Any picture in the data below should be skipped, while every line is repeated exactly.

[Supplied material Boundary: Start]

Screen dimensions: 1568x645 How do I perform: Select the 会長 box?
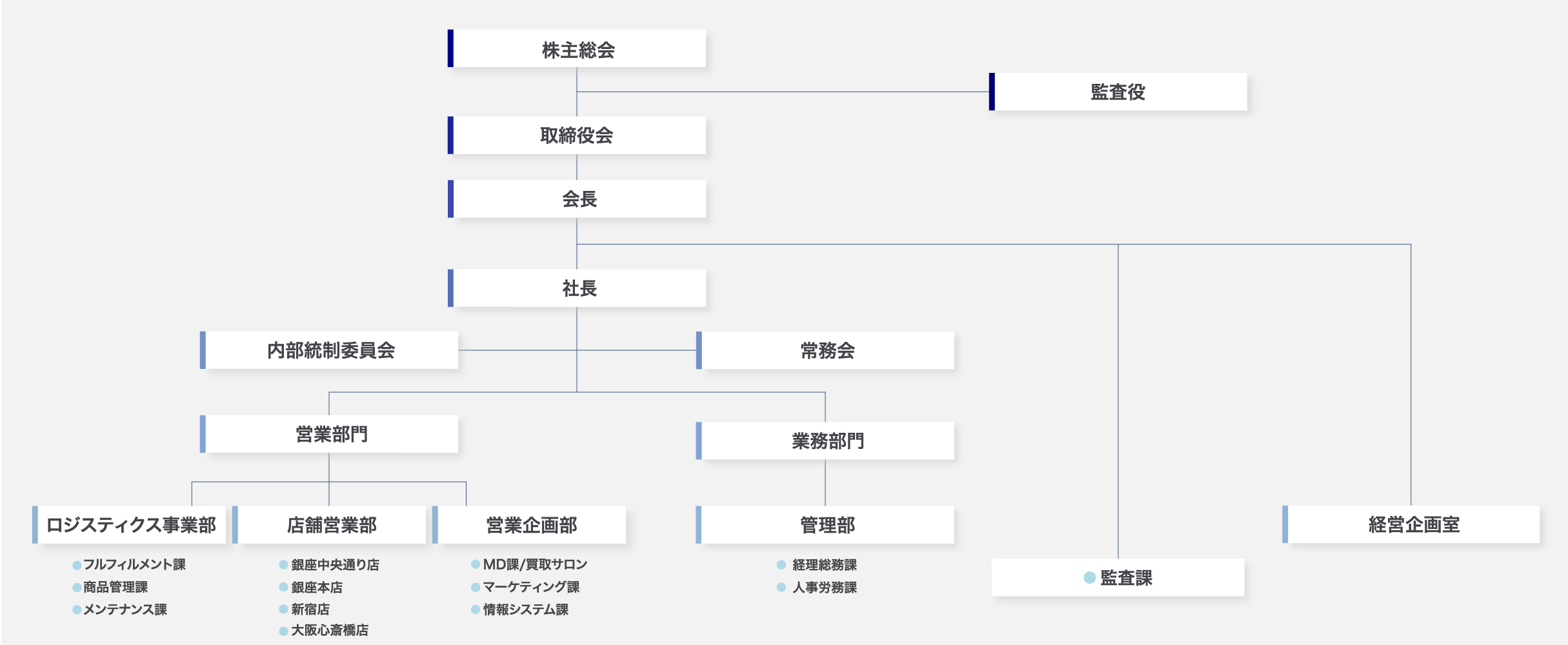[578, 199]
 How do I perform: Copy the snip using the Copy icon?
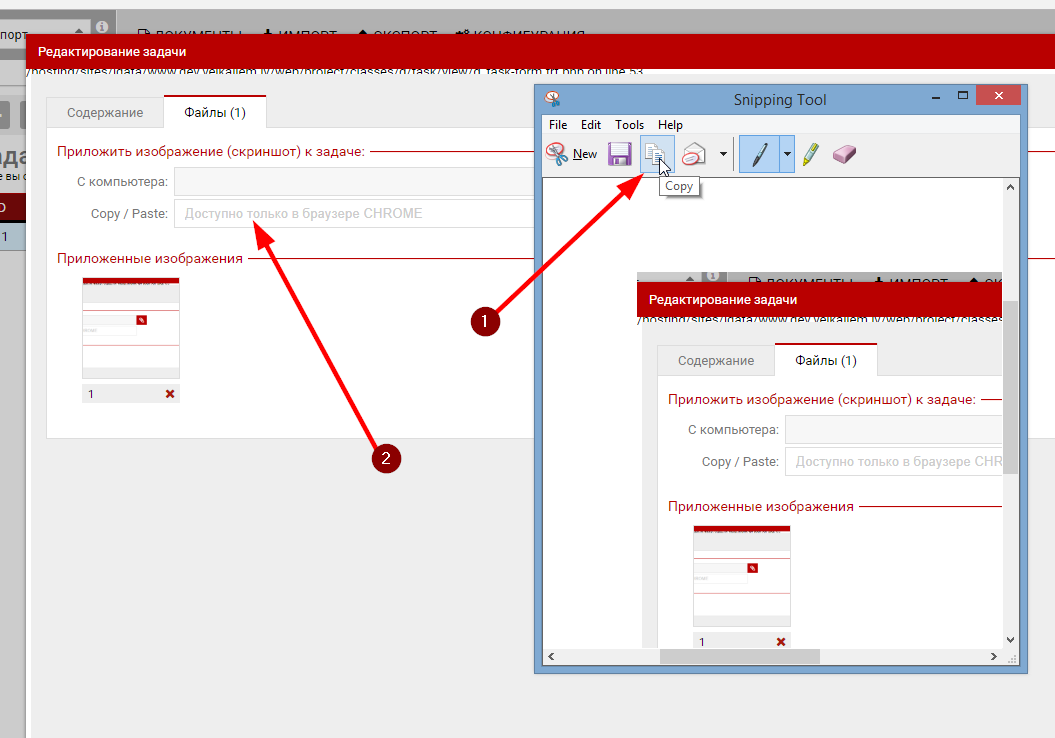(655, 154)
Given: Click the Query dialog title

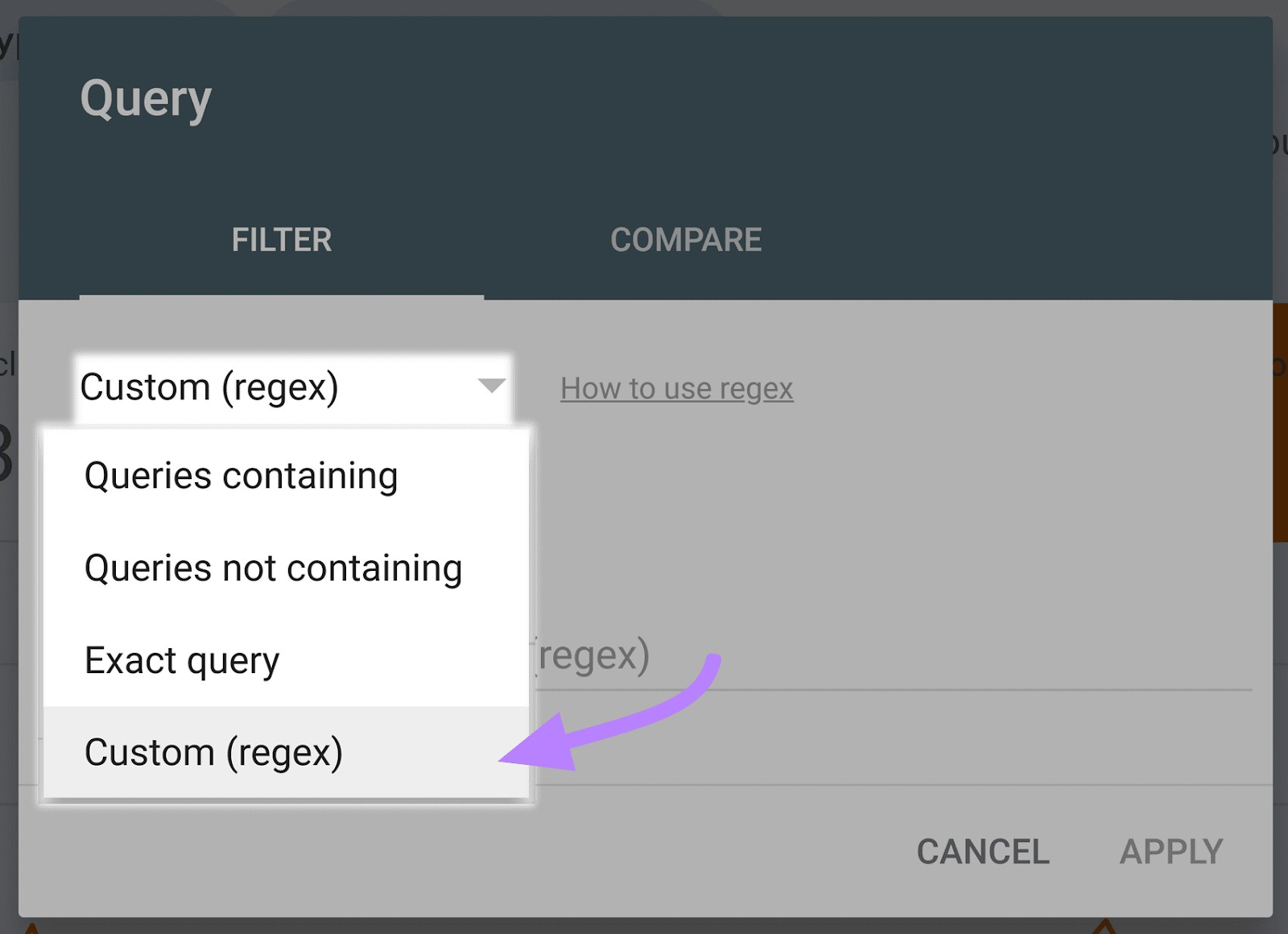Looking at the screenshot, I should 146,100.
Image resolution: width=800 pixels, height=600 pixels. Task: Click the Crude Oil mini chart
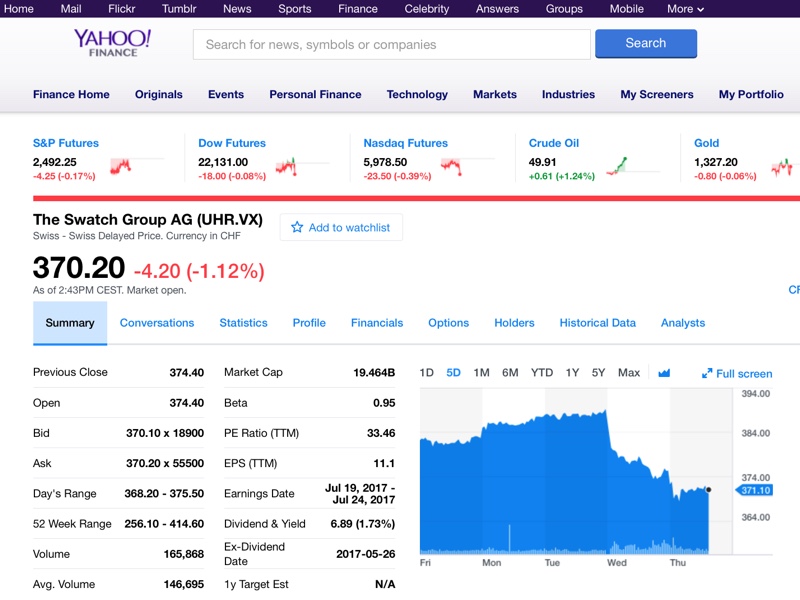pos(618,166)
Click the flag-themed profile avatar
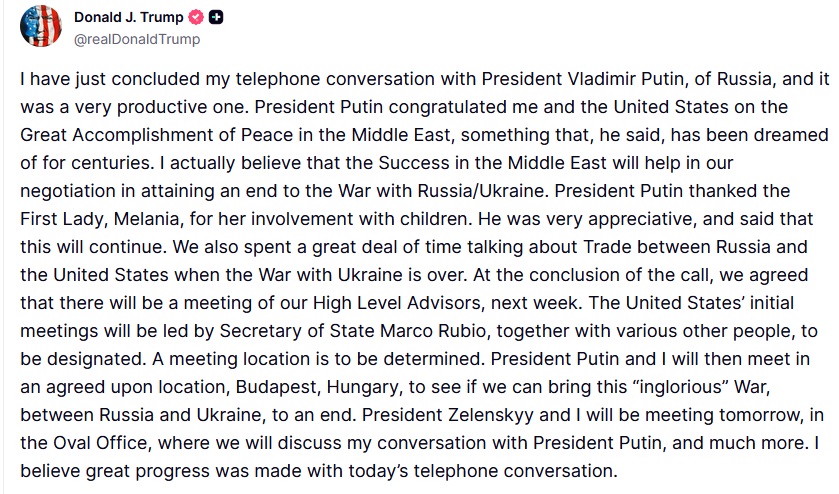The height and width of the screenshot is (494, 839). coord(40,27)
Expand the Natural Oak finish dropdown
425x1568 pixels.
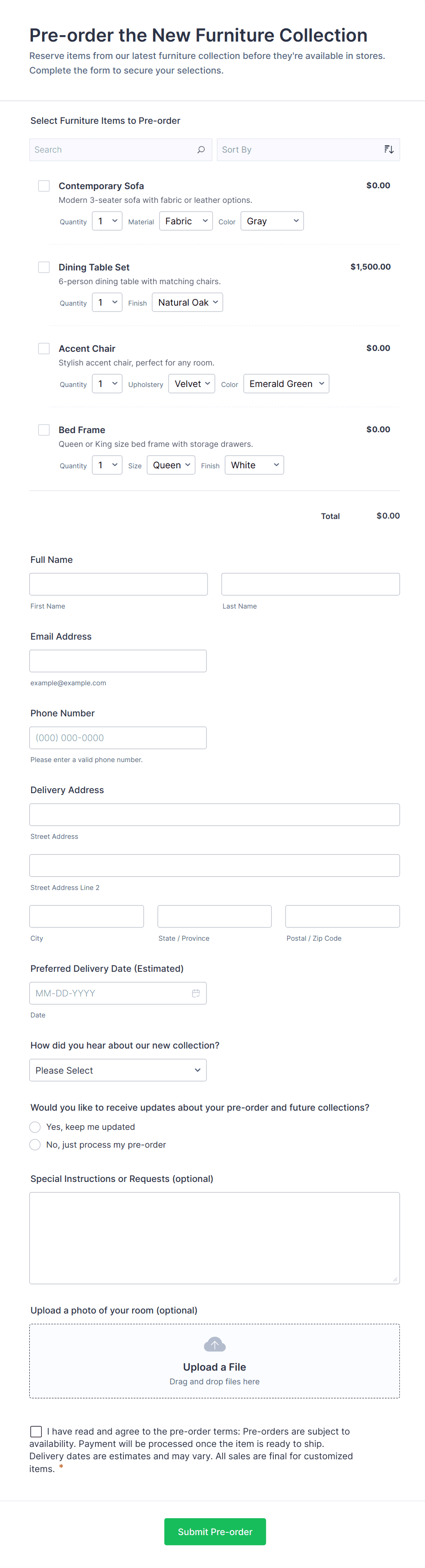(187, 302)
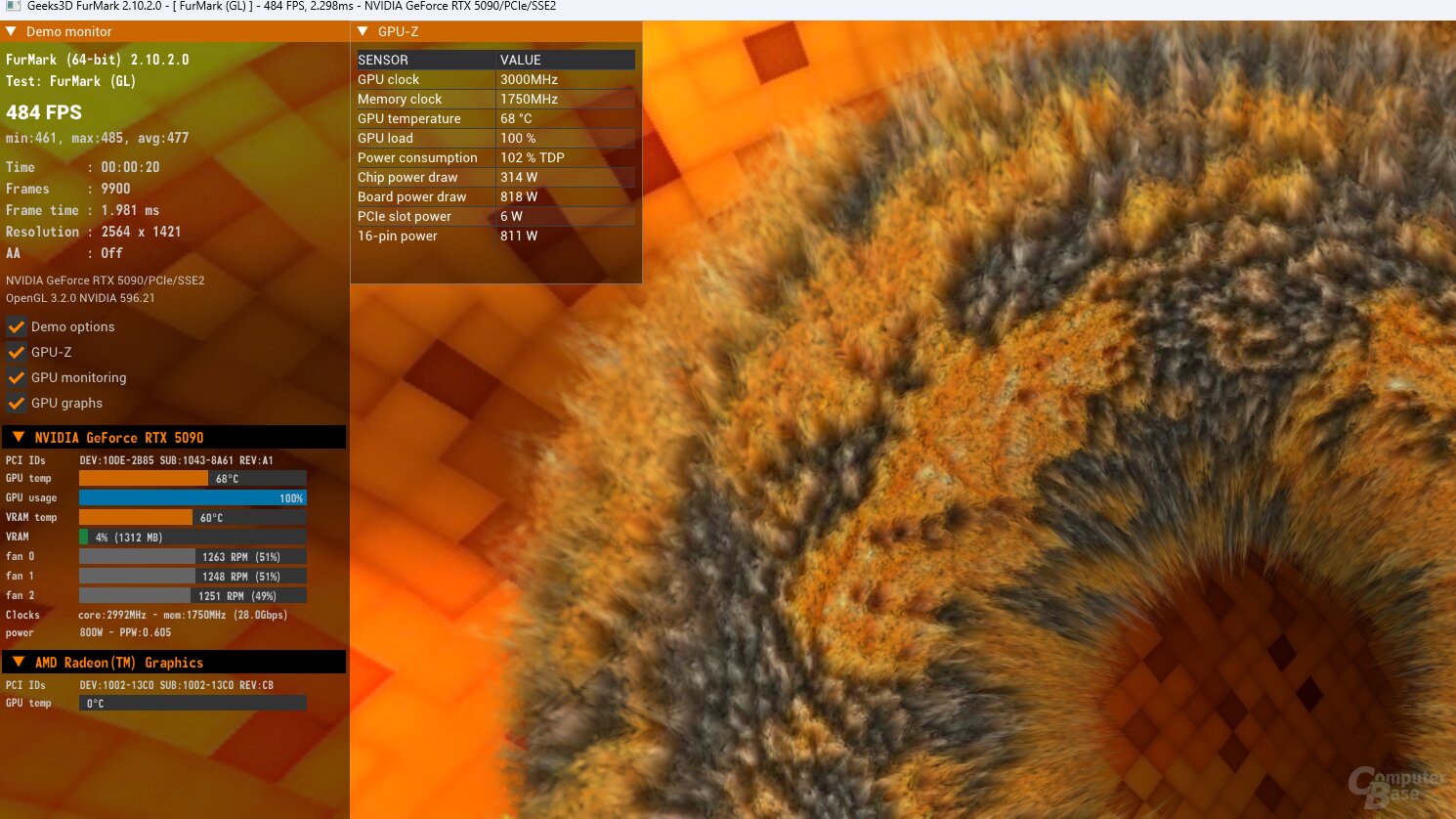Select the Board power draw row
The image size is (1456, 819).
click(495, 196)
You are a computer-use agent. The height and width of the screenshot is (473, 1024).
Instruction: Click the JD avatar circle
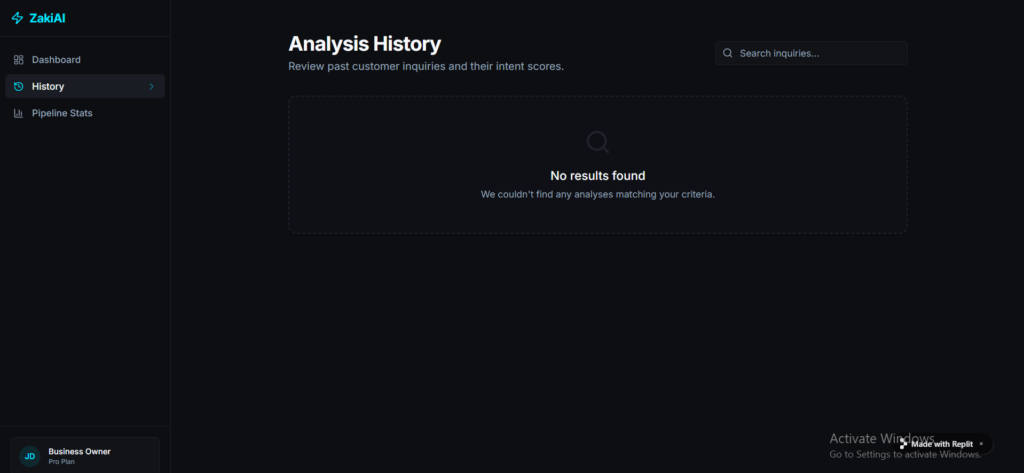coord(30,456)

[Supplied material Boundary: End]

__Answer for the task__:
Screen dimensions: 1568x645 How do I perform: Select the 会長 box?
[578, 199]
 How do I perform: Copy the snip using the Copy icon?
(655, 154)
Given: Click the Query dialog title

Looking at the screenshot, I should 146,100.
Image resolution: width=800 pixels, height=600 pixels. Task: Click the Crude Oil mini chart
pos(618,166)
Click the flag-themed profile avatar
The height and width of the screenshot is (494, 839). coord(40,27)
Expand the Natural Oak finish dropdown
425x1568 pixels.
(187, 302)
Select the Board power draw row
The image size is (1456, 819).
click(495, 196)
You are a computer-use agent. The height and width of the screenshot is (473, 1024).
Instruction: Click the JD avatar circle
coord(30,456)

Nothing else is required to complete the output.